= What needs to be done =
Among the entries below, find the line with "Where should I click to: Tap" and the line with "Given: Open the Manchester United crest". Return exactly those lines and every line between them, but no pictures.

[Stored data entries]
Segment Open

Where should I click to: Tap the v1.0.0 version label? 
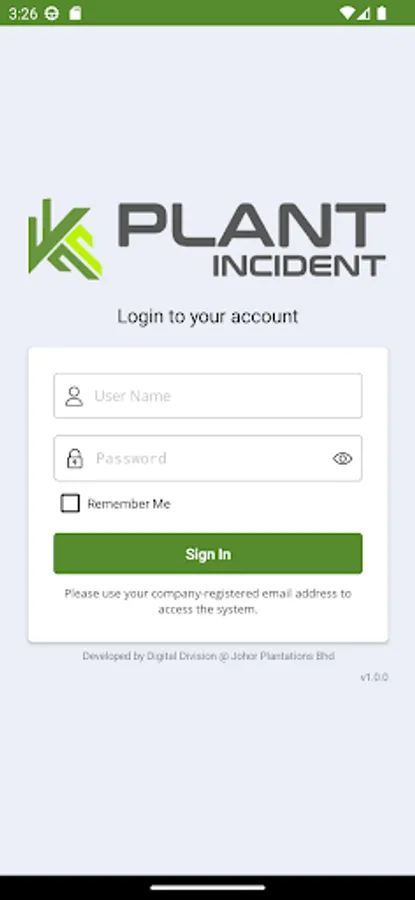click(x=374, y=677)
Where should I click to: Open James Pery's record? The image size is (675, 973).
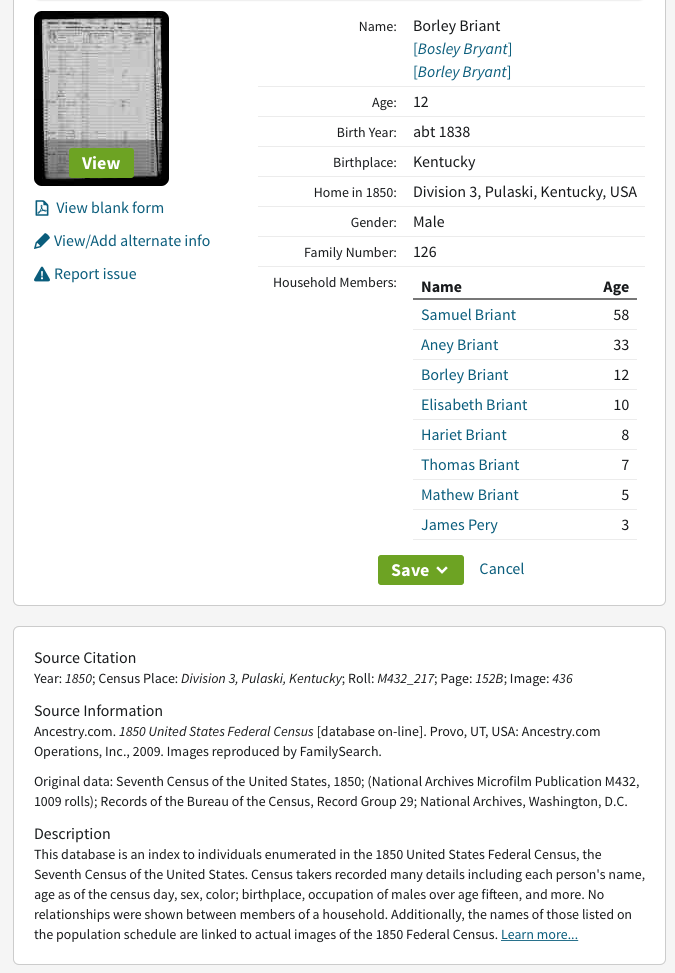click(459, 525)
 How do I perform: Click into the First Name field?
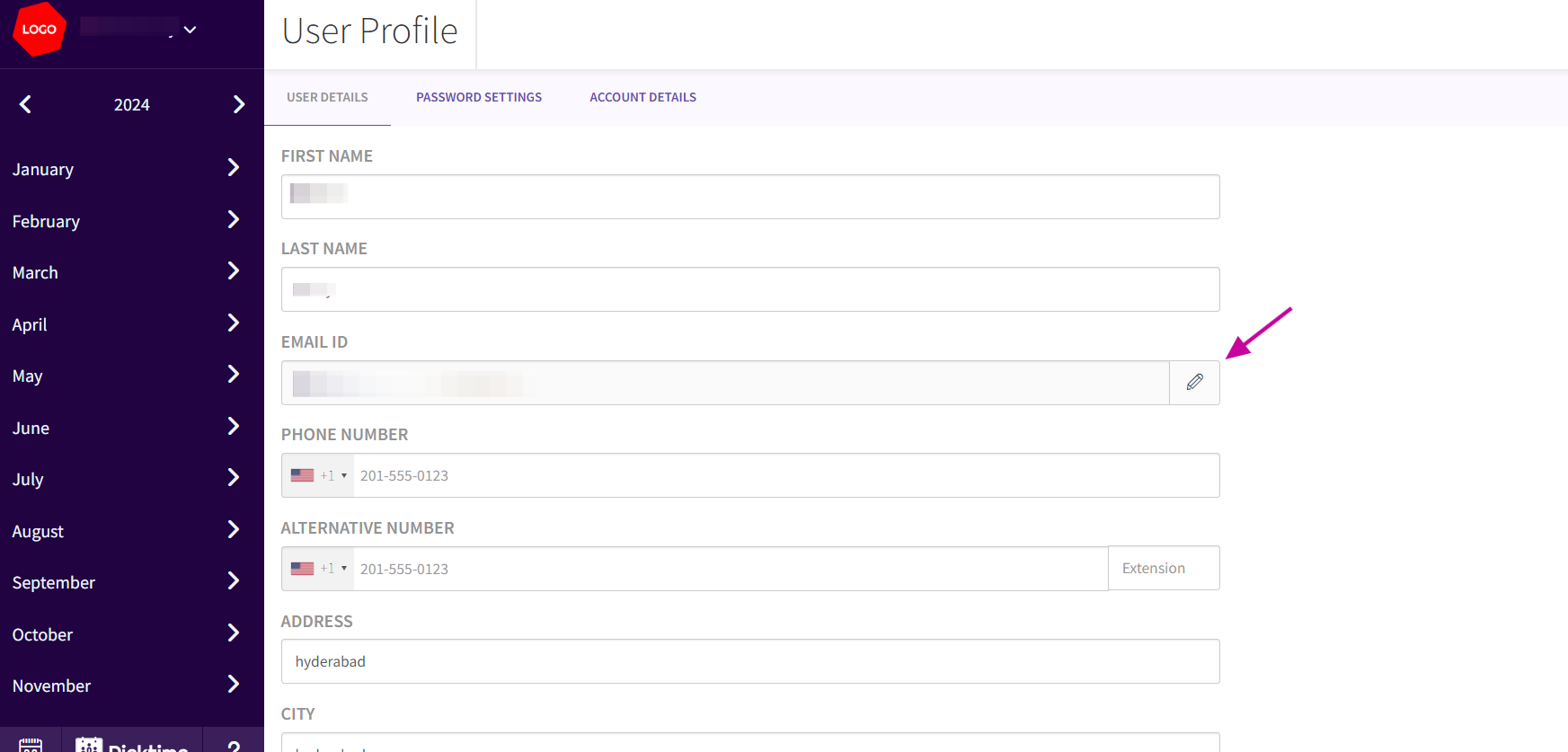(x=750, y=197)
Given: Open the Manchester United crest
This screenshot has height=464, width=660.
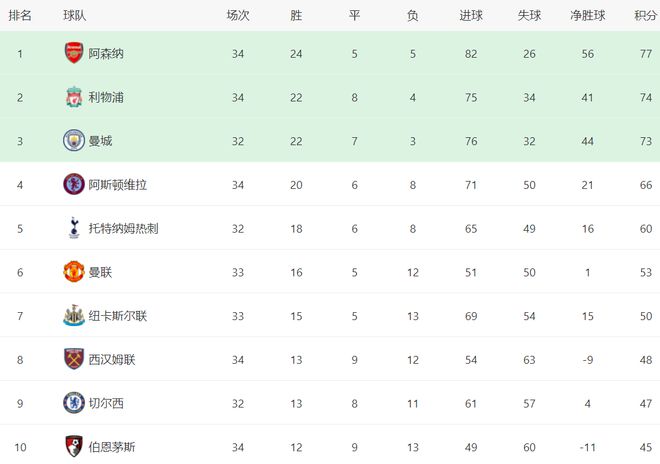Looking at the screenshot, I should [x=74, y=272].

Segment Closed
Segment Open

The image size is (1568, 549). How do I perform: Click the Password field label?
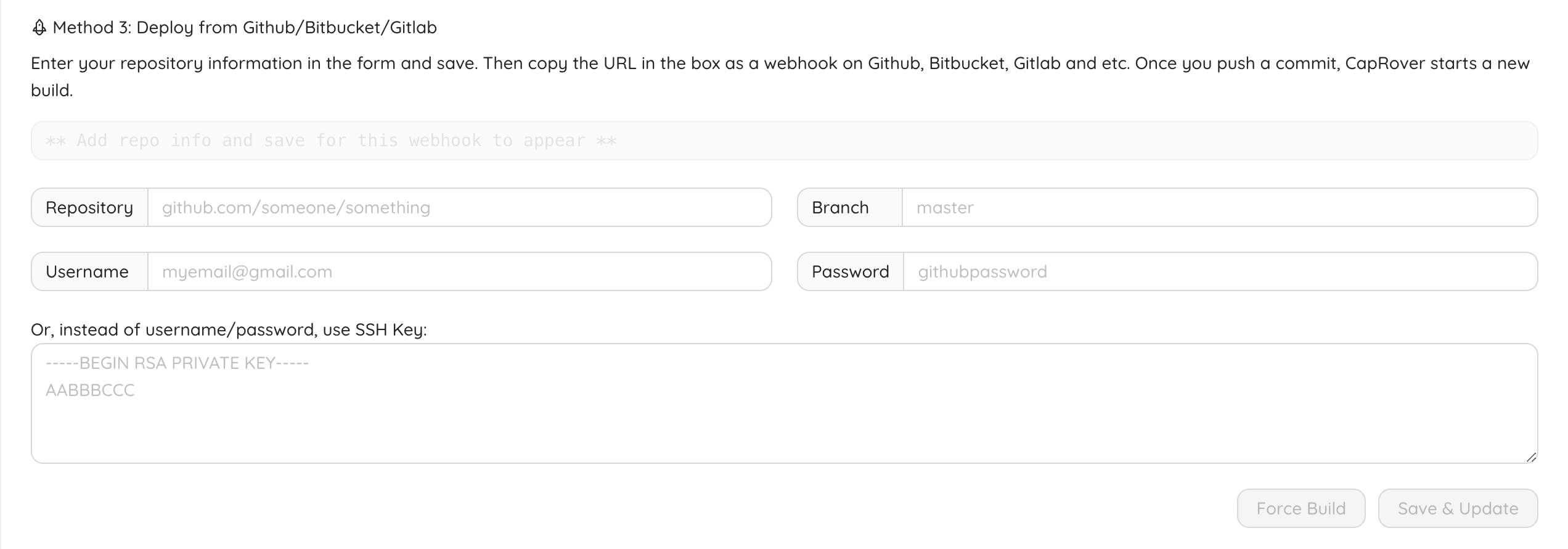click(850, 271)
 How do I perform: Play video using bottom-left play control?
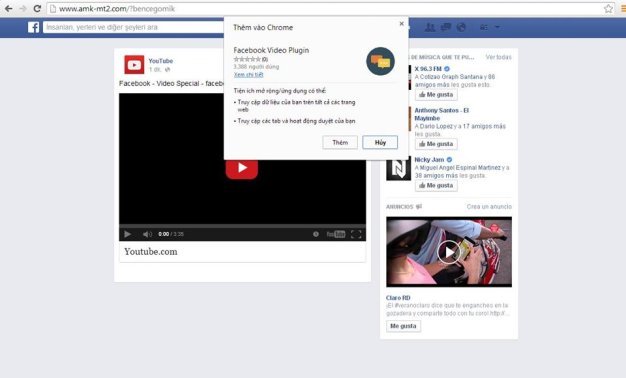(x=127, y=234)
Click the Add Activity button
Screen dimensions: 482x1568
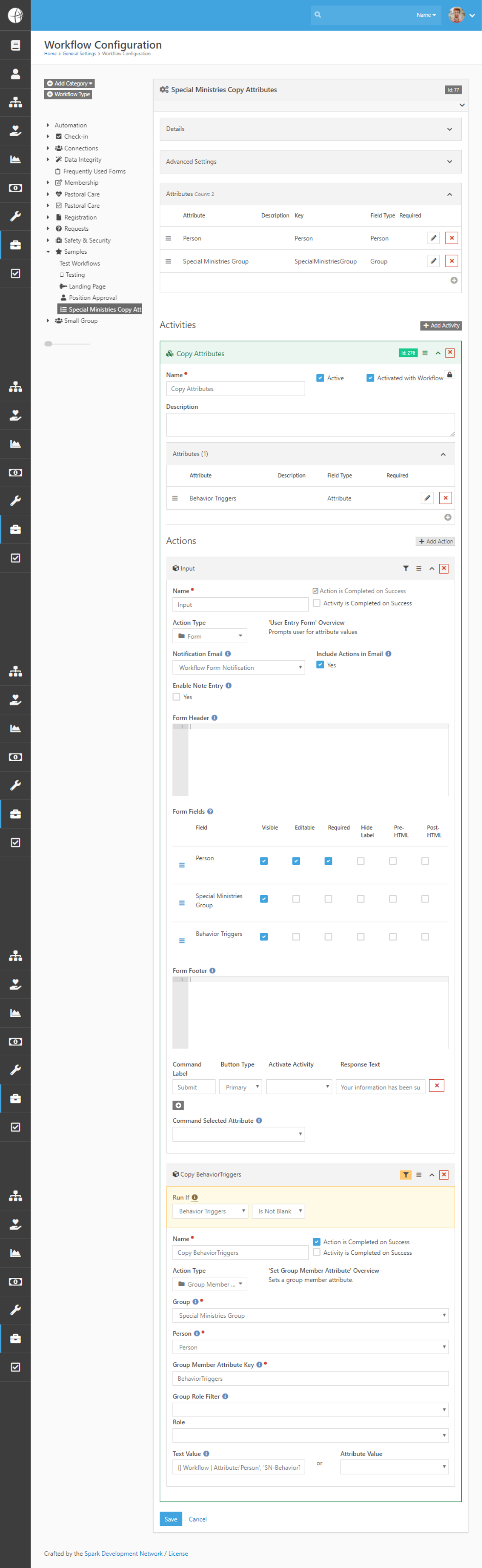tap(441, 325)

Segment Closed

= Result of this exercise =
Where should I click to: Tap the v1.0.0 version label? 
click(x=374, y=677)
Where should I click to: Open James Pery's record? The image size is (675, 973).
click(459, 525)
 How do I perform: Click into the First Name field?
(x=750, y=197)
Given: Open the Manchester United crest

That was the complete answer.